Both of Levi’s parents were born in Connecticut. Levi left New York and moved west, eventually settling in Michigan. By 1860 he was probably working as a farmer along with his older brother (?) Lewis in Venice, Shiawassee County.
Levi stood 5’7” with gray eyes, brown hair and a ruddy complexion and was 33 years old and working as a mason possibly in Shiawassee County, Michigan, when he enlisted in Company F on May 13, 1861. He was present for duty in July and August, absent on picket duty in September and October of 1861, and present for duty from November of 1861 through February of 1862, and again from May through July. Although he was reported killed in action on August 29, 1862, at the battle of Second Bull Run, he was just wounded by a gunshot to the left leg. He claimed in 1883 that he laid on the field for seven days before he was removed and that he had been taken prisoner, held briefly and then paroled.
Levis was subsequently admitted to either Lincoln or Judiciary Square hospital in Washington, DC, on September 6 and transferred on November 4 to Stewart’s Plantation hospital in Baltimore, Maryland.
Although he was first listed as having deserted from the hospital in Baltimore on January 1, 1863, in fact he was transferred to L Battery, 5th U.S. Light Artillery on December 25, 1862. The battery was organized in October of 1862 and on duty in Baltimore until May of 1863 when it was assigned to duty in the Shenandoah valley. It participated in the battles of Winchester June 13-15, and shortly afterwards returned to Washington.
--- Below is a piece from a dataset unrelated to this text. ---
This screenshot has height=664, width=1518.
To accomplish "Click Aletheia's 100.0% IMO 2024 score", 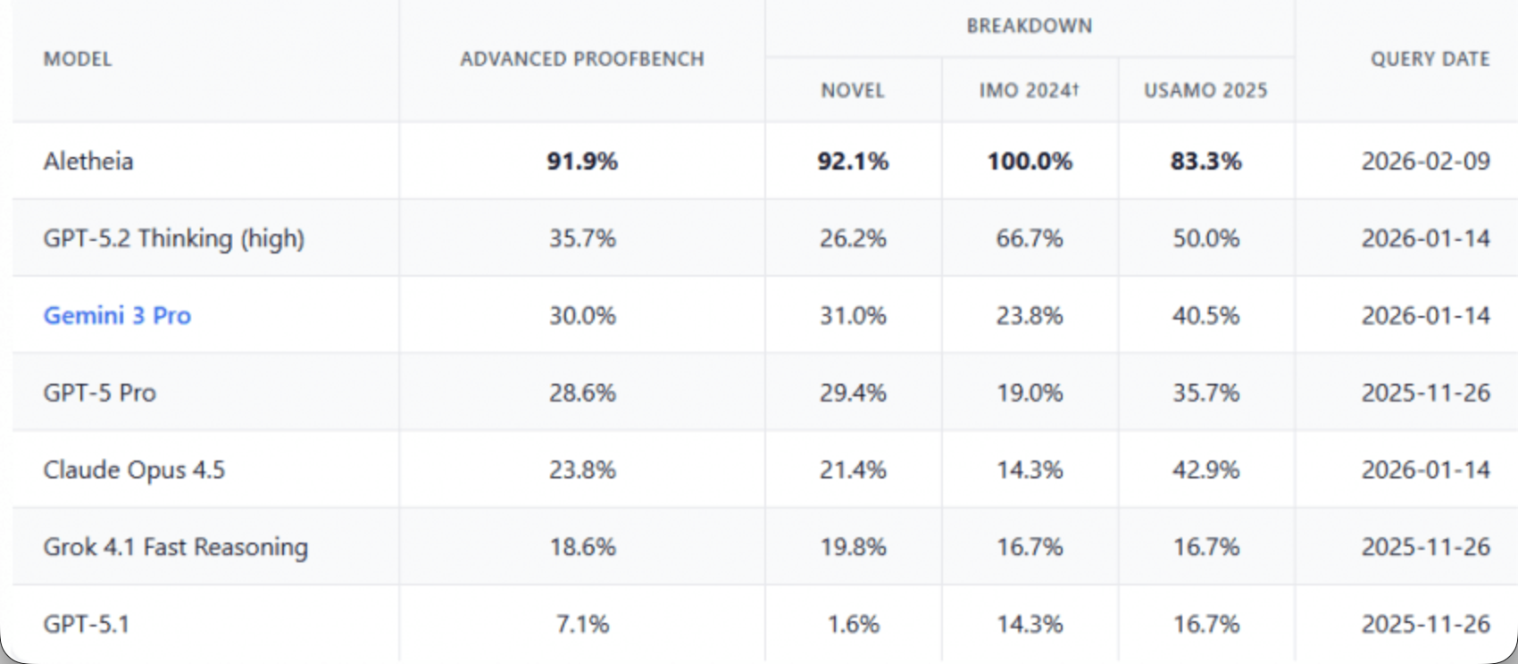I will (x=1029, y=162).
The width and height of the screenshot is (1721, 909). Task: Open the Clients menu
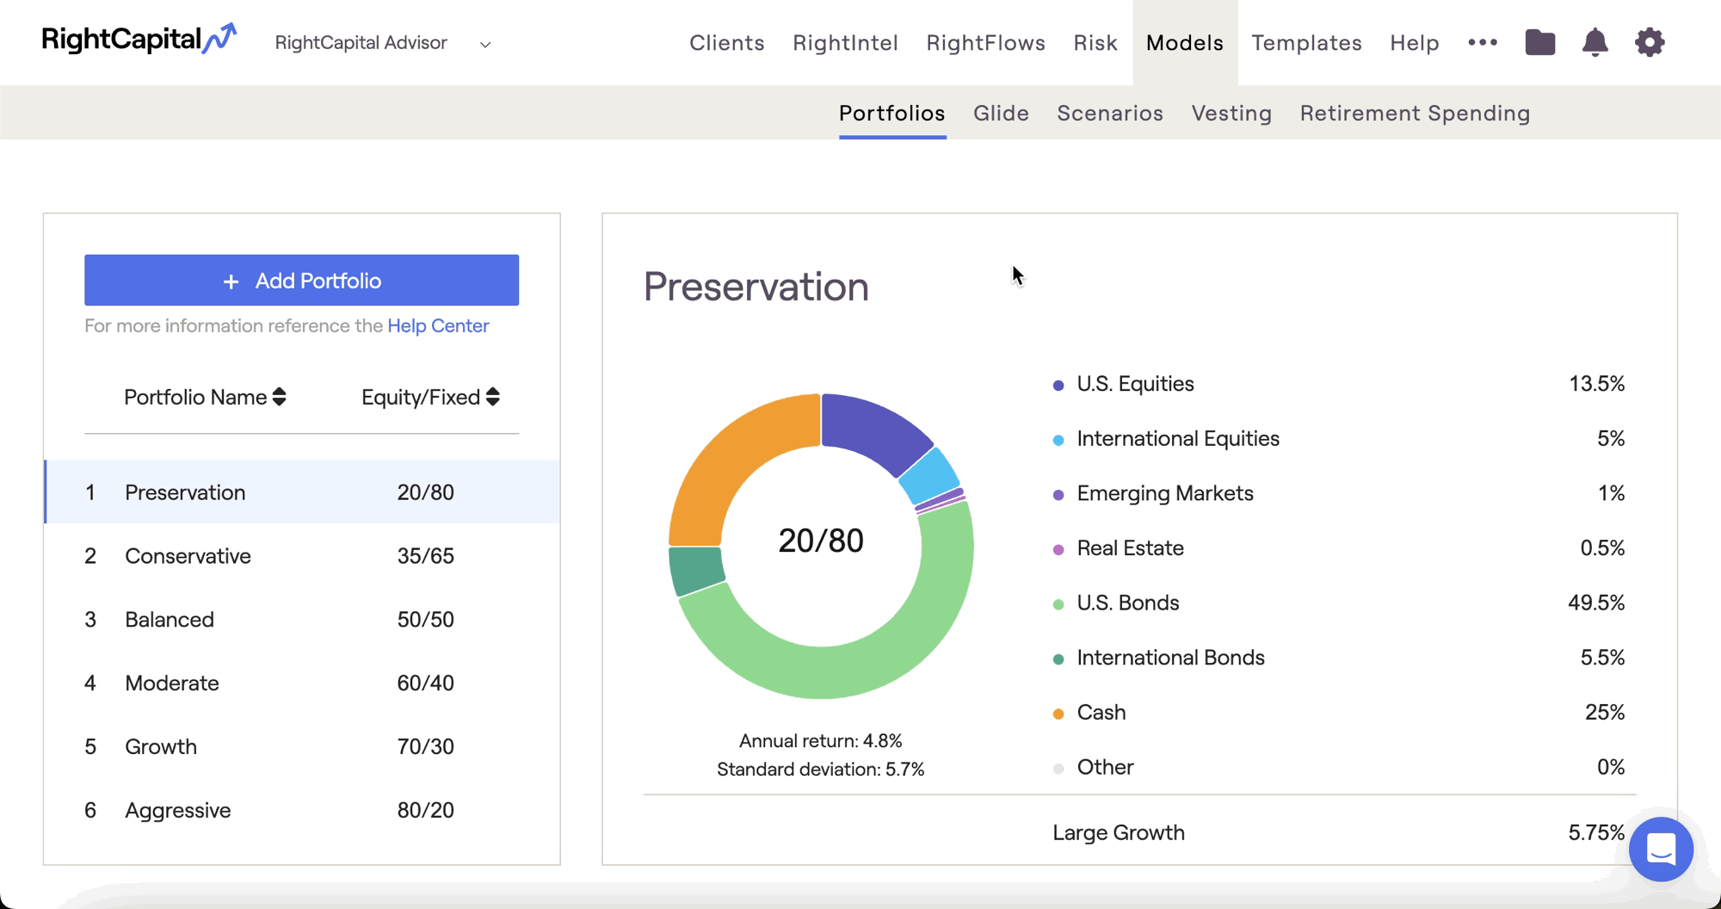726,43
The battery was on duty at Camp Barry near Washington from July of 1863 until July of 1864. Levi served with the battery served until June of 1864 when he was mustered out at Camp Barry.
After his discharge Levi eventually settled in Iowa, and was probably living in Franklin County when he married his first wife, Margaret Braden (d. 1867) on January 11, 1865.
After his first wife died in June of 1867, Levi married Michigan native Azubah E. Lord (1845-1906, she divorced her first husband in 1865), on December 1, 1867, in Wall Lake, Wright County, Iowa, and they had at least four children: Myron H. (b. 1868), Olivia E.(b. 1869), Carrie S. (b. 1875) and Lillian Julia (b. 1879).
By 1870 Levi was working as a farmer and living with his second wife and daughter Olive in Morgan, Franklin County, Iowa. He soon moved to Wright County where he probably lived out the remainder of his life.
By 1880 Levi was working as a mason and living in Pleasant, Wright County, Iowa. He was still living with his wife and one daughter in Belmond, Wright County, Iowa in 1900. Levi probably lived out the remainder of his life in Wright County, working for many years as a mason.
In 1880 he applied for and received a pension (no. 266,245).
Levi died of pneumonia on March 2, 1903, at his home in Belmond, Wright County, Iowa and was buried in Belmond Cemetery: lot 16.
In April of 1903 Azubah was still living in Iowa where she applied for and received a pension (no. 558434).